In the popular imagination, the composer John Cage is linked with Freedom and composer Xenakis with form. I believe that this largely stems from their respective manifestos. Formalized Music by Xenakis deals with mathematical models for the creation of sound and is filled with undecipherable equations. By contrast, the main theme of Cage’s book, Silence, is the mantra “everyone can create music.”
Generations of musicians have found inspiration from Silence. Blue Gene Tyranny remarked that that he and his contemporaries read it like the bible. The most common reading of this book is one of freedom. This is backed up in some of Cage’s work, especially later endeavors like the musiCircus in which hundreds of musicians play all at the same time without listening to each other.
In Silence, Cage raises the point that anything can be music. What, then, differentiates music from non music? Something, by this logic, is music if the composer says it is music. Therefore, even 4 minutes and 33 seconds of silence can be music. But how does a composer say something is music? Of course, he or she declares it by writing a score. But how does one indicate the borders of silent musical piece? When does it begin? When does it end? The composer, therefore, relies on the form.
Cage’s interest in form goes back to his very early works, including the Constructions in Metal and the Square Root pieces. This interest stays with him even when he turns to chance operations as his primary means for generating sounds. Pieces like Fontana Mix allow total choice of sound production to the performer, but the score imposes a form. Cage’s interest in form is made directly obvious in his Lecture on Nothing. A whole section of the lecture does nothing but outline the form. The lecture itself is form without meaningful content.
Cage, then, relies on form as the most important principle in his pieces. His use of chance operations and even silence show that form is the fundamental building block of music. However, when students want to study form, they turn away from Cage and his reputation for freedom and turn to the more restrictive-seeming composer, Xenakis, whose book, Formalized Music, has pages and pages of mathematical formulas, explanations of stochastic theory, and seeks to translate music into mathematics or vice versa. Xenakis uses formulas to generate material and is widely seen as more rigorous than Cage. However, this perception is in error.
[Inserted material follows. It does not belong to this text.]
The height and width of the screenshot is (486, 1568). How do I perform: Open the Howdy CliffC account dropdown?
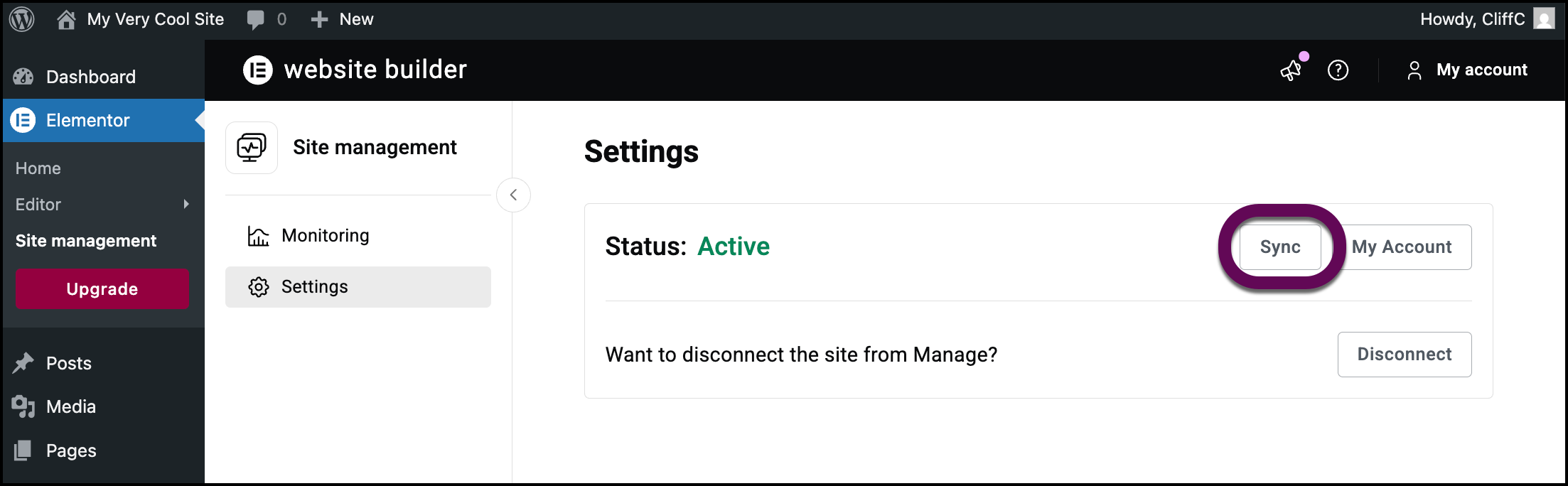click(1473, 19)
In his piece Horos, Xenakis uses cellular autonoma to generate pitch material. However, he uses it for only part of the time and he uses the generated autonoma out of order. In all his pieces, he makes extensive use of bricolage: he fits things together using his taste inventing and improvising as he goes. Indeed, this is how composers usually work. However, it is not mathematically rigorous, instead relying on unquantifiables like aesthetics and taste. This is directly opposed to the philosophy of Cage who makes no use of taste whatsoever in his later works and simply accepts the outcome of his chance operations.
There are those music students who reject the work of Cage as a charlatan and instead turn to the perceived rigor of Xenakis. However, Xenakis’ best known invention is stochastic music. In this music he (sometimes, when not using bricolage) uses stochastic formulas to determine density and pitches, etc. However, stochastic formulas determine probability and chance. What is the difference between using a chance operation to pick notes and using stochastic formulas to pick notes and densities? In Cage’s version, you spend a lot more time casting the iChing and in Xenakis’ version, you spend a lot more time computing formulas. Both, however, are the use of chance, although Xenakis’ use is more abstracted.
Therefore, both composers are making extensive use of chance, but the more rigorous composer is Cage, who is also the composer more interested in form. When these composers are placed in opposition, however, it is Cage who is cast as the free-wheeling, anything goes proponent of total freedom and Xenakis who is cast as being rigorous and obsessed with form. This can only be attributed to a difference in writing style and a difference in their followers. John Cage, the anarchist, wanted everyone to create music. Xenakis, the communist, wanted discipline. Cage has been taken up by all sorts of people, both inside and outside art music. Xenakis is firmly within the academy.
The biggest error, however, is not misattributing form, rigor and freedom, but rather placing the composers in binary opposition. The greatness of one does not diminish the greatness of the other, nor should students have to pick between them. I feel that this error stems from an even greater error and that is the general disregard of American composers.